## Task goal
Copy, from the entries below, each line where the word "scrollbar" can be found.

Records excerpted from a collection:

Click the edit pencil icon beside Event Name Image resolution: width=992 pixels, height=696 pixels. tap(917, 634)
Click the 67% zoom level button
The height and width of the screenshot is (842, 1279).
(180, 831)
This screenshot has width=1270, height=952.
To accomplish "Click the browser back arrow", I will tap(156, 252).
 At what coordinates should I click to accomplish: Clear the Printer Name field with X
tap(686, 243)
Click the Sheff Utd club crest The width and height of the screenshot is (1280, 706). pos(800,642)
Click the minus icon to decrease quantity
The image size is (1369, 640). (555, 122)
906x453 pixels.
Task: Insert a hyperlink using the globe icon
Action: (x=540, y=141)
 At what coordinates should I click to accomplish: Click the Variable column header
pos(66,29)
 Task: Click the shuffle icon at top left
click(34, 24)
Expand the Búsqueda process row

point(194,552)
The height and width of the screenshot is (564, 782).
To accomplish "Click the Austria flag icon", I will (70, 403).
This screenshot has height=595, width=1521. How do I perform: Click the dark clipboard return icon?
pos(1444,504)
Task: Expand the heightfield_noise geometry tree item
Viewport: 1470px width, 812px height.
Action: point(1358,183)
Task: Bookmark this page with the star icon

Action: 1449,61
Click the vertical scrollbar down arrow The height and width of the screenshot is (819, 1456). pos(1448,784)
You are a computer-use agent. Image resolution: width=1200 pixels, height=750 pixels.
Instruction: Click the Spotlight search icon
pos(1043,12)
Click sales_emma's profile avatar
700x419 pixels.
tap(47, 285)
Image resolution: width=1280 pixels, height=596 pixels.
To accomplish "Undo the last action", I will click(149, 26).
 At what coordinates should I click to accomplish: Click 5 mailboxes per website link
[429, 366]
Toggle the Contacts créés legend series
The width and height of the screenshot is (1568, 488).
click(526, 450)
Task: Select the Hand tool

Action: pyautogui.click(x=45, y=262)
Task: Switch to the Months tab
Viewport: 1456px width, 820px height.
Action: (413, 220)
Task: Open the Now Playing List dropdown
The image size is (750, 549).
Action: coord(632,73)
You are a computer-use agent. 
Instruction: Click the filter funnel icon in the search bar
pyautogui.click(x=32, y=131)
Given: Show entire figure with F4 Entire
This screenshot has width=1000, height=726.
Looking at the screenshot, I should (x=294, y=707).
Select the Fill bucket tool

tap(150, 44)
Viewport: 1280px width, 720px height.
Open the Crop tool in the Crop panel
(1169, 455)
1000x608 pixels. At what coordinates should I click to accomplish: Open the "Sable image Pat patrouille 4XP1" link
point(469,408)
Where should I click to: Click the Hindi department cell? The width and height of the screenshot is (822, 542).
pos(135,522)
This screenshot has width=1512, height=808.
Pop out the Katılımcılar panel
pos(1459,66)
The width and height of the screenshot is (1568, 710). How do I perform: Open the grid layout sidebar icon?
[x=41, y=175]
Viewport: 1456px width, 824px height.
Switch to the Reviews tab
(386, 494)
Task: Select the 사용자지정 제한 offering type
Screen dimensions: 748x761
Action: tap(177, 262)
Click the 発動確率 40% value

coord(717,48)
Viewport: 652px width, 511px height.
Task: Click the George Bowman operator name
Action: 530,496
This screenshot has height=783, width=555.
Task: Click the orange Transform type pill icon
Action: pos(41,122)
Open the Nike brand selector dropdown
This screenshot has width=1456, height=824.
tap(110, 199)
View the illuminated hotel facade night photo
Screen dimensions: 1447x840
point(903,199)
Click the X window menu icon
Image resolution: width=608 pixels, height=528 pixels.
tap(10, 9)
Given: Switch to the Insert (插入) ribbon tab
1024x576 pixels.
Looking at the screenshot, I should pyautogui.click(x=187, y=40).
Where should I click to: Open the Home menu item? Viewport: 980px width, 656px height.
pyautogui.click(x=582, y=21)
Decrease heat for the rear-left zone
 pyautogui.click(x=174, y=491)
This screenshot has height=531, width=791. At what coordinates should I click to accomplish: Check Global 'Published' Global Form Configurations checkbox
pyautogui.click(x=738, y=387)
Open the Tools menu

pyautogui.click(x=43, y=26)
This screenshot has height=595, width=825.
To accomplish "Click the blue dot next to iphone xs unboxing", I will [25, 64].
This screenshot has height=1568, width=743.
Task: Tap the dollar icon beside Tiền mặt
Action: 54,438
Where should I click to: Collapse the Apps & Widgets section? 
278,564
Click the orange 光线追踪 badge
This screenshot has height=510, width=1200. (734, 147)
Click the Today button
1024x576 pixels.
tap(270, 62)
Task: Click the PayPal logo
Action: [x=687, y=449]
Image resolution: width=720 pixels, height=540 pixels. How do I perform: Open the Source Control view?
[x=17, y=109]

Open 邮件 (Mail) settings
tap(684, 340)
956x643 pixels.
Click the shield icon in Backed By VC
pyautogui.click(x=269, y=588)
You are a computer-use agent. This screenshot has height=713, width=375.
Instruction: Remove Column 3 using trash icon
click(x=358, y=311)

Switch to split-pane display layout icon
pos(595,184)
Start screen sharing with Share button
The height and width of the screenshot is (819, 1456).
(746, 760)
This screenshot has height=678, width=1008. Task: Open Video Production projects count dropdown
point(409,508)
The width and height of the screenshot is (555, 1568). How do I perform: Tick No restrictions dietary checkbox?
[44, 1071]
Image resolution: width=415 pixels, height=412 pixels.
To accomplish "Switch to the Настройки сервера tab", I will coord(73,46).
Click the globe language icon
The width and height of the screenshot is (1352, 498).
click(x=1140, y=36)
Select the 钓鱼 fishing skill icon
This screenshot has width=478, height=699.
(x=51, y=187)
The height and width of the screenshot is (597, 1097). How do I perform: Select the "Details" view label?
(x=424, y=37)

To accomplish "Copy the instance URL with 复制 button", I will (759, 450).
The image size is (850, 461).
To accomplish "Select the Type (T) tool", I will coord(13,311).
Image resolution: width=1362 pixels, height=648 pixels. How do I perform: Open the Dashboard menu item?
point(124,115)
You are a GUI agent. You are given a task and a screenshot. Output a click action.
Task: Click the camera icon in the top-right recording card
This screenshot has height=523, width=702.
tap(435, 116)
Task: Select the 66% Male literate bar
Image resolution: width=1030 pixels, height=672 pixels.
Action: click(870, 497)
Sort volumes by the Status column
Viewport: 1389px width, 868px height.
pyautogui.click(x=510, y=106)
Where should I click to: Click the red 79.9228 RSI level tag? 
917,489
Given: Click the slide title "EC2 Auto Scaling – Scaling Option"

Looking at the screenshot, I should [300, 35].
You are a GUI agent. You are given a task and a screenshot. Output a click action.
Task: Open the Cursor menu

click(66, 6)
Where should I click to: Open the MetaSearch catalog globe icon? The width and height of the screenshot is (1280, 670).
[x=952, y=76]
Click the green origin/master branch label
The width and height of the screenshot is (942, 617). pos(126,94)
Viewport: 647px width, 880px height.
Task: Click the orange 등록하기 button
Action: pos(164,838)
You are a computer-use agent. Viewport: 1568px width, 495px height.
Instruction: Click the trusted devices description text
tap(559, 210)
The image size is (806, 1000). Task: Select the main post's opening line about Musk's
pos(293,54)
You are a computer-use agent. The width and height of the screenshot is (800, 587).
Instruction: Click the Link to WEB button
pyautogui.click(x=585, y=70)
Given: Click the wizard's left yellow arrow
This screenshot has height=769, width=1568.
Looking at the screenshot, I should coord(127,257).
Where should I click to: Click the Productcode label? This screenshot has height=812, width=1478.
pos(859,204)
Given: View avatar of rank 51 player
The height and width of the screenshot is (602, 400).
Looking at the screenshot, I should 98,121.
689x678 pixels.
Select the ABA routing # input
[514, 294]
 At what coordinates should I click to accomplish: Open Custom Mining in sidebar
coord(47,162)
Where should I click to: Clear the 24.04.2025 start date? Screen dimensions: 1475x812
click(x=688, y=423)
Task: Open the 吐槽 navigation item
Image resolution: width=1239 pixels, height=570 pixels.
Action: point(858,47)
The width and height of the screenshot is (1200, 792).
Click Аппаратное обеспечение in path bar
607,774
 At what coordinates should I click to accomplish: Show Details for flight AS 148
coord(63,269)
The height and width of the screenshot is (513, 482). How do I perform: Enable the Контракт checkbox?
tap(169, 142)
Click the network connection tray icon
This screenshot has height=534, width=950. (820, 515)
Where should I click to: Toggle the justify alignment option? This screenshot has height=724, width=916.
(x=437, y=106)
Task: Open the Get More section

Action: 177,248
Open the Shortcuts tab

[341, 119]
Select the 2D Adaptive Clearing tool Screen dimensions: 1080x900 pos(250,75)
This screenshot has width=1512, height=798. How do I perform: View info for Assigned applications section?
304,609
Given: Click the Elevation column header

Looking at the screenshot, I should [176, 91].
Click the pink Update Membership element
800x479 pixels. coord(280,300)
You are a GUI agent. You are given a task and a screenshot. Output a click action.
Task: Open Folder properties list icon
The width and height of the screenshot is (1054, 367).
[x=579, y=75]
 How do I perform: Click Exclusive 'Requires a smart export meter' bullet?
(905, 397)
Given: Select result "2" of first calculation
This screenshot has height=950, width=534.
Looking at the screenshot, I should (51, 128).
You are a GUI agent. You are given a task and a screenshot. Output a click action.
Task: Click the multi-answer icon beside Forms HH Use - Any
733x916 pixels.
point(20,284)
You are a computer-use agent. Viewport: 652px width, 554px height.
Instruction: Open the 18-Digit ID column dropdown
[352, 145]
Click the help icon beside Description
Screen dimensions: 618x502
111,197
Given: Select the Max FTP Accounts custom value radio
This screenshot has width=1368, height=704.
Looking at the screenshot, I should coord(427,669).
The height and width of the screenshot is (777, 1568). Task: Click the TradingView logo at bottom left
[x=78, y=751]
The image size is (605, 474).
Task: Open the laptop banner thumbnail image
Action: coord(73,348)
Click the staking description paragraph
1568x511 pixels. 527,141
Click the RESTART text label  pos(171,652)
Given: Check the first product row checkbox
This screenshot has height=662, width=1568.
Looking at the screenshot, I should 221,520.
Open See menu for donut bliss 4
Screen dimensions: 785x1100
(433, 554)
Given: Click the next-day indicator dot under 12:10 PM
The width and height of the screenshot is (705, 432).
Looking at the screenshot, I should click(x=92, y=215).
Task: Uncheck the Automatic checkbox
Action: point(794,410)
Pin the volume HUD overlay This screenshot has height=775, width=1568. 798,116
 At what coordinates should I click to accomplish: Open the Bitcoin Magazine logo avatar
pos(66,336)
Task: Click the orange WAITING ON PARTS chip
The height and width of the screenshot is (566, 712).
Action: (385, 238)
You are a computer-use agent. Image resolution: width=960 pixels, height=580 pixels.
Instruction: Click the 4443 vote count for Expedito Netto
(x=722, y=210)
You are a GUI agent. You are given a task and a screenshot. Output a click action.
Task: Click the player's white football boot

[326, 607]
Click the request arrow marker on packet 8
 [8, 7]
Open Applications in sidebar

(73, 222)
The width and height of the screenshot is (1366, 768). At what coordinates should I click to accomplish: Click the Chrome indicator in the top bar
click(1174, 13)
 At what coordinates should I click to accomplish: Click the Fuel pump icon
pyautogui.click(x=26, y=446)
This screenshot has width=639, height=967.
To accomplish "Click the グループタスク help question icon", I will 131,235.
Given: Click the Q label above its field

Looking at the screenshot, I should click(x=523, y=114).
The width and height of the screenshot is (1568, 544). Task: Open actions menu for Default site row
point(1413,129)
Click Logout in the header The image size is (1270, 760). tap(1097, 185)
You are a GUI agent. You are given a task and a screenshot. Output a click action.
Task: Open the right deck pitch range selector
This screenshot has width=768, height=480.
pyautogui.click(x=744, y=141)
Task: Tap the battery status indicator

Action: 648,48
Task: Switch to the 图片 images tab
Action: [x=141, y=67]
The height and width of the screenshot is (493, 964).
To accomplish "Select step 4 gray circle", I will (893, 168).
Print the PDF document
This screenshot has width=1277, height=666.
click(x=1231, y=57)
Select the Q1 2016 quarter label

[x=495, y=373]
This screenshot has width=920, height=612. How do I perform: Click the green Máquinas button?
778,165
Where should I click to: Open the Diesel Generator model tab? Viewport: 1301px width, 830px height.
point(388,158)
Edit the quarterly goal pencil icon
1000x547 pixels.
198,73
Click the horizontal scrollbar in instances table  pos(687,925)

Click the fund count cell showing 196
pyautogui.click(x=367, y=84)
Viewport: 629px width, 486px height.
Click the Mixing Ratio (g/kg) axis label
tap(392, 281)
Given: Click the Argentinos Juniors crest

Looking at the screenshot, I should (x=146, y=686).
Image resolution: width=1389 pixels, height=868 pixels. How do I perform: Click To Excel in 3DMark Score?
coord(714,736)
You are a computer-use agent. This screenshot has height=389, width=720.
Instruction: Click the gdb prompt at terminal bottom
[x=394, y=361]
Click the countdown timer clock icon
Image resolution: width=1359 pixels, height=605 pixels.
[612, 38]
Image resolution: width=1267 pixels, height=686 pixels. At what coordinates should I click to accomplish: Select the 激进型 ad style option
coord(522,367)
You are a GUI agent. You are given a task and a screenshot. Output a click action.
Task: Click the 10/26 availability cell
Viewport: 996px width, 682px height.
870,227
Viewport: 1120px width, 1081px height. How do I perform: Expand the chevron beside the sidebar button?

## Written reply
Click the vertical scrollbar down arrow The height and width of the screenshot is (819, 1456). pos(1448,784)
Click the horizontal scrollbar in instances table  pos(687,925)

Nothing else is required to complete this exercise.